Japanese astronaut joins NASA’s space mission

JAPANESE astronaut Satoshi Furukawa will be joining NASA next space mission, spending about 6 months in the ISS, where they are scheduled to board a spaceship called Crew Dragon.

The Crew Dragon is scheduled to liftoff on August 17 at the Kennedy Space Center in Florida.

Furukawa will be joining a team of four members from different space agencies from different parts of the world; Satoshi will be the mission’s specialist together with Russia’s Roscosmos, Konstantin Barisov, the team commander is an American astronaut Jasmin Moghbeli, and their Danish pilot from the European Space Agency, Andreas Mogensen.

Furukawa is a graduate of Doctor of Medicine from the University of Tokyo, and in 2000, received a Doctor of Philosophy in Medical Science, also from the University of Tokyo.
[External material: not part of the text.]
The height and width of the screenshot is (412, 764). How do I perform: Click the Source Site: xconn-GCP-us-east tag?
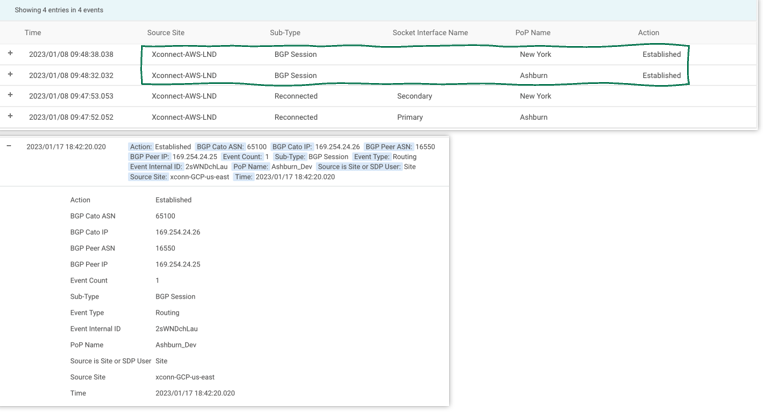point(180,177)
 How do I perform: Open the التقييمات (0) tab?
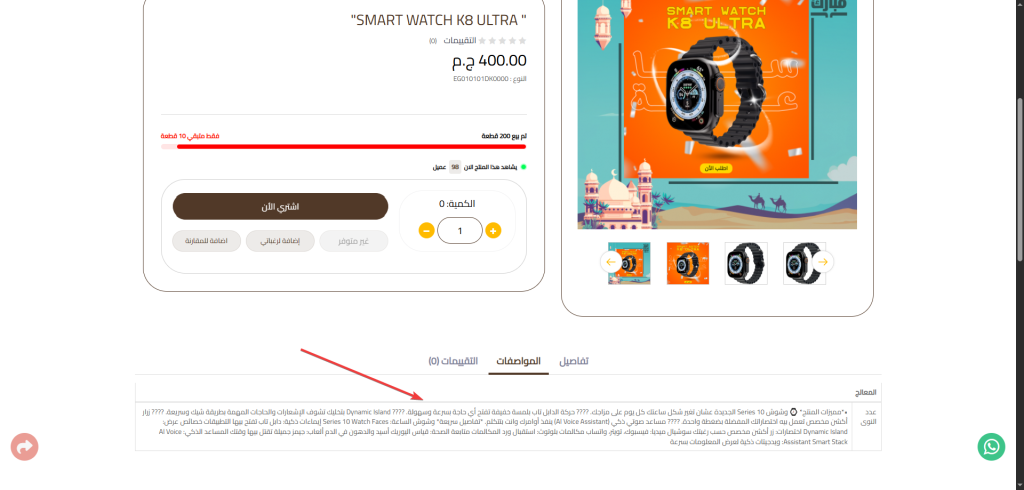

On February 1999, he was selected as one of the three Japanese astronauts candidates to work on the ISS by the National Space Development Agency of Japan (NASDA) together with, Akihiko Hoshide and Naoko Yamazaki, he then trained for years, and eventually, became a certified astronaut on January 2001 and a qualified Mission Specialist with NASA on February 2006.

Furukawa said, that he will conduct experiments on how staying in space affects the human body, adding that his tests will prepare people for future expeditions to the Moon, Mars, and beyond.

This mission will be Furukawa’s second time in International Space Station, after being assigned there as a Flight engineer in 2011 spending165 days on a mission called Expedition 28 and 29.